Nothing but the lines holding the string "Focus" should appear in the answer. Copy them from the entries.

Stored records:
____________________
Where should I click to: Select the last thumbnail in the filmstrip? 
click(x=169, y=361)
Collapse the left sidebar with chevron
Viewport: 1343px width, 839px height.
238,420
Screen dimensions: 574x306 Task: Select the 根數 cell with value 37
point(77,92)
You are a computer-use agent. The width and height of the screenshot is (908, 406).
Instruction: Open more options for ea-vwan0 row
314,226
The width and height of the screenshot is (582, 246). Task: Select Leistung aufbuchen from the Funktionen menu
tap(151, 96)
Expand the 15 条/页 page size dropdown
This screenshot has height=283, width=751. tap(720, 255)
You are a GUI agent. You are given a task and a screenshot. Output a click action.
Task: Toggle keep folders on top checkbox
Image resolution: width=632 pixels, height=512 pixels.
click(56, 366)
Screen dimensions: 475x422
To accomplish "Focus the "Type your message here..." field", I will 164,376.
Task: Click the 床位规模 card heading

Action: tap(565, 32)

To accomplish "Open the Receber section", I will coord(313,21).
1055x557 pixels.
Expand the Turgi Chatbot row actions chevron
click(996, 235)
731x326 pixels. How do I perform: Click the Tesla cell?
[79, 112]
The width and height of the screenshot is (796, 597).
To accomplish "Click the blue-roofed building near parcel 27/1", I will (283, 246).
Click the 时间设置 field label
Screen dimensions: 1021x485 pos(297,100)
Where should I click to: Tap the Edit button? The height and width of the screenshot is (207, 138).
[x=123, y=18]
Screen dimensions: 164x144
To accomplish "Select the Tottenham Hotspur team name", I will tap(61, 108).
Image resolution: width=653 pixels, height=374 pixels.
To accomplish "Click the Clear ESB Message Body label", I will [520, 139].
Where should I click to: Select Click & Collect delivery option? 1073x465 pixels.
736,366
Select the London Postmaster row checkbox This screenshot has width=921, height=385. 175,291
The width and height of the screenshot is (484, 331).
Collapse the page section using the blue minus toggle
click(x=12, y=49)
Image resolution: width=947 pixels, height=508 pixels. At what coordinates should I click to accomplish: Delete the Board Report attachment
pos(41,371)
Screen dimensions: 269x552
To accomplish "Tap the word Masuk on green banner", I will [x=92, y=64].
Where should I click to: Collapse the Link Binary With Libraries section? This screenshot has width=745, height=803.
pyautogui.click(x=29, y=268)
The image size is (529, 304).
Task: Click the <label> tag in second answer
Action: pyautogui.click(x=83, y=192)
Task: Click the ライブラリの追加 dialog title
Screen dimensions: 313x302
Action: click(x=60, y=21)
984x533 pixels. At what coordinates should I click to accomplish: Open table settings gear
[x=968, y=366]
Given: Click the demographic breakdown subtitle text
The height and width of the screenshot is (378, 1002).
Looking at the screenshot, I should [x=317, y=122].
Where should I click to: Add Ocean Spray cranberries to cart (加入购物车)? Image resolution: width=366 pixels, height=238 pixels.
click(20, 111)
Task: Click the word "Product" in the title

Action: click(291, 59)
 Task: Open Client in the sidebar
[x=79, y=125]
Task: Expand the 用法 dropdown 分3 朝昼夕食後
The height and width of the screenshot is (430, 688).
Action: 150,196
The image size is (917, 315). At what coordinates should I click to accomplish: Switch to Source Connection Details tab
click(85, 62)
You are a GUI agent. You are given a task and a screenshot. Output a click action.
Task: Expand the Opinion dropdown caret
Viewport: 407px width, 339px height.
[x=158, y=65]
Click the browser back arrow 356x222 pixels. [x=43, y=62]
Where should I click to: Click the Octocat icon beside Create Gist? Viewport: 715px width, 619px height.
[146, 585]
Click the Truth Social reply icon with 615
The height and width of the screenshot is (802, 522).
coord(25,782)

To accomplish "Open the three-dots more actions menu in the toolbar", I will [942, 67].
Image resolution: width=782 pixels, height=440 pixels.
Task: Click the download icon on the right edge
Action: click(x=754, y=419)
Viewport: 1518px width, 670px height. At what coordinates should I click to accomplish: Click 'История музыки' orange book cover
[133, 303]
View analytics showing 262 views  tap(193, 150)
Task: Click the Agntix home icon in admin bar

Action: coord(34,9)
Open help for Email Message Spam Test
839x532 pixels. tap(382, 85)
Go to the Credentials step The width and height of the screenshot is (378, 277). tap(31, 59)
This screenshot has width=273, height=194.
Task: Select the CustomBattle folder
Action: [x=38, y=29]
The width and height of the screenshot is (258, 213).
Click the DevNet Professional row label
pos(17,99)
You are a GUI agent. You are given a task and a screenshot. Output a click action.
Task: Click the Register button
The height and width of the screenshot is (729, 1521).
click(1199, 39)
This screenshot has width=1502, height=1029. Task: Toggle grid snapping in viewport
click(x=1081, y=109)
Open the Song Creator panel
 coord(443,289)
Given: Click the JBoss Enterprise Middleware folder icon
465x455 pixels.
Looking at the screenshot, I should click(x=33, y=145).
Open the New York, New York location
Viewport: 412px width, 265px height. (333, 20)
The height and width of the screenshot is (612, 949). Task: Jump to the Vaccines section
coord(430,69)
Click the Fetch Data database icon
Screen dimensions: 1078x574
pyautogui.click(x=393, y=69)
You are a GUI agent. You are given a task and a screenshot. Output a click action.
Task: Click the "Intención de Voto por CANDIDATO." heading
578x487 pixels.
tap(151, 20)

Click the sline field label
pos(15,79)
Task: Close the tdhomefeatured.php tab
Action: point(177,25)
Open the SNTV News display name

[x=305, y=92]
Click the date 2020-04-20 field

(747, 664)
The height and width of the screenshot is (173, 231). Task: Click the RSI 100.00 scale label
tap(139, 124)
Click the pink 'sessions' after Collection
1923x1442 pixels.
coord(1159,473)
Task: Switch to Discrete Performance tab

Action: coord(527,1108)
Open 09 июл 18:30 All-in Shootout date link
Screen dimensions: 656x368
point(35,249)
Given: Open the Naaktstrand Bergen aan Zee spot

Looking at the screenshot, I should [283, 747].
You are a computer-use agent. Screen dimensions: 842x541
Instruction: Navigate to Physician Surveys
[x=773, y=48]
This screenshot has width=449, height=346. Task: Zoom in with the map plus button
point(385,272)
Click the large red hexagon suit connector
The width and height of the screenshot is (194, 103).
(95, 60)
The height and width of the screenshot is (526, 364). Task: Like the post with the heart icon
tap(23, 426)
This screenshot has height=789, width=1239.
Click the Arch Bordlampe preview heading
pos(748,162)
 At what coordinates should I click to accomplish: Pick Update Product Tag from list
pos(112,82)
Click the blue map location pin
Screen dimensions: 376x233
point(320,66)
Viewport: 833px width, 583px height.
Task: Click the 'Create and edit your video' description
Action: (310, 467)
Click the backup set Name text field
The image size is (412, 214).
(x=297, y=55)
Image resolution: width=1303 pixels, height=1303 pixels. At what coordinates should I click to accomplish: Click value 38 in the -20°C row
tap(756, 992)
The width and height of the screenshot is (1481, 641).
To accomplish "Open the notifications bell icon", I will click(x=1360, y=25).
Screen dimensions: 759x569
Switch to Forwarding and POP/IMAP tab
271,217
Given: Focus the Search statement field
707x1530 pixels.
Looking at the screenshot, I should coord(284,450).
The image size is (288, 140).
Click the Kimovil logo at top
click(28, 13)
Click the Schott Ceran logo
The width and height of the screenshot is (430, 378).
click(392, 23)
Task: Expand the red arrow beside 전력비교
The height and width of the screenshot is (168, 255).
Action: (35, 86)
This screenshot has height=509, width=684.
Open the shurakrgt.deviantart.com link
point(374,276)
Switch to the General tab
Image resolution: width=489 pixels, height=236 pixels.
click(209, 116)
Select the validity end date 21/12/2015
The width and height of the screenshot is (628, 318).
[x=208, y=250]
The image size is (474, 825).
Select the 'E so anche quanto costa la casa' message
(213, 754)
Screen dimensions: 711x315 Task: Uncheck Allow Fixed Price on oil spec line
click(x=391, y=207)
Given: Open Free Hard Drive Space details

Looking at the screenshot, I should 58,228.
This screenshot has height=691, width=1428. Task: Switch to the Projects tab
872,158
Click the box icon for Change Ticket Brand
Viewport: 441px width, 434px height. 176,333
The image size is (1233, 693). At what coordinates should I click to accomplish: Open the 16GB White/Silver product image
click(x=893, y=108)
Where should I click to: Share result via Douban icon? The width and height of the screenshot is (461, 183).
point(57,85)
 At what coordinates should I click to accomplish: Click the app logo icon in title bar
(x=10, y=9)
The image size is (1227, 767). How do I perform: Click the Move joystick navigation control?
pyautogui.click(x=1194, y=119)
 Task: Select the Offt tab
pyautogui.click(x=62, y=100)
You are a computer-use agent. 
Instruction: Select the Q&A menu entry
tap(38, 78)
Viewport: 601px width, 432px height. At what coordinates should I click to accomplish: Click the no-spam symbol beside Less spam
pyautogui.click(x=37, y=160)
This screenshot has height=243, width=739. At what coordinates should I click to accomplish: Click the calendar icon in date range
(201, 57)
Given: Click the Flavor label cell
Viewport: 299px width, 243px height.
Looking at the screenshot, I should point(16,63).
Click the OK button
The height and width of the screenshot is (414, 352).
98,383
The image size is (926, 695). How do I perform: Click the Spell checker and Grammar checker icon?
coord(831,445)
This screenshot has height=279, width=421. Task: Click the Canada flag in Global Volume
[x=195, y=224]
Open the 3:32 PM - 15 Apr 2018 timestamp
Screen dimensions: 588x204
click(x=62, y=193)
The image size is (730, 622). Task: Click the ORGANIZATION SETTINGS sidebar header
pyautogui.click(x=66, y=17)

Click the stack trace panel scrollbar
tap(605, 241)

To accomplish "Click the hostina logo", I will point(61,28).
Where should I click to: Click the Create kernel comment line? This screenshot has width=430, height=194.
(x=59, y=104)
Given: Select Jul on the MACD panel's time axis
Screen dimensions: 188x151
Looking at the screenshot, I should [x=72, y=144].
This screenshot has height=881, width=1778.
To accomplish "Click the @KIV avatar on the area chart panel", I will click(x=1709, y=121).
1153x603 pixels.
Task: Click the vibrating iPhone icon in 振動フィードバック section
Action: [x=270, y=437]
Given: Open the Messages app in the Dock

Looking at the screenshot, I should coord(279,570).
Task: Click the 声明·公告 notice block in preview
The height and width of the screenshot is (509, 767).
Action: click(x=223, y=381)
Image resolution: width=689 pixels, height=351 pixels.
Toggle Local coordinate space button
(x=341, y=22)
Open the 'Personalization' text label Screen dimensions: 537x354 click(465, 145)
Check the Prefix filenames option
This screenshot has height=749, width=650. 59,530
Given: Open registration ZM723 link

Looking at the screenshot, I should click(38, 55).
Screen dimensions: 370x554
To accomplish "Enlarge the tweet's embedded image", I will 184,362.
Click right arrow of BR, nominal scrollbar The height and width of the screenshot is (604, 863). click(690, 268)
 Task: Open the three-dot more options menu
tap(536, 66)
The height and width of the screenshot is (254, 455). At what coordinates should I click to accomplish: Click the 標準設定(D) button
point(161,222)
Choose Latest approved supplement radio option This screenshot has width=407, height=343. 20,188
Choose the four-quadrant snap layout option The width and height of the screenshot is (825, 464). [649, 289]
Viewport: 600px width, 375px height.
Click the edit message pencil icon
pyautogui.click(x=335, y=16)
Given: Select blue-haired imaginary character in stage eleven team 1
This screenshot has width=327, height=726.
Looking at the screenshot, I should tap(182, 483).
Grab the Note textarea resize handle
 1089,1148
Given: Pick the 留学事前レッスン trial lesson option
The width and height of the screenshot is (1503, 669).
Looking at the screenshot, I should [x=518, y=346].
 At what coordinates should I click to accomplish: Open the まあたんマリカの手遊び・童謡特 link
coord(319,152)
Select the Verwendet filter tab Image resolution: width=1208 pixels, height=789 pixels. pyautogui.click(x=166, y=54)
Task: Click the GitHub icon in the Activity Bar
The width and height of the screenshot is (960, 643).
____________________
RESULT BELOW:
To accomplish "Focus the "Type your message here..." field", I will 164,376.
Given: Focus the Search statement field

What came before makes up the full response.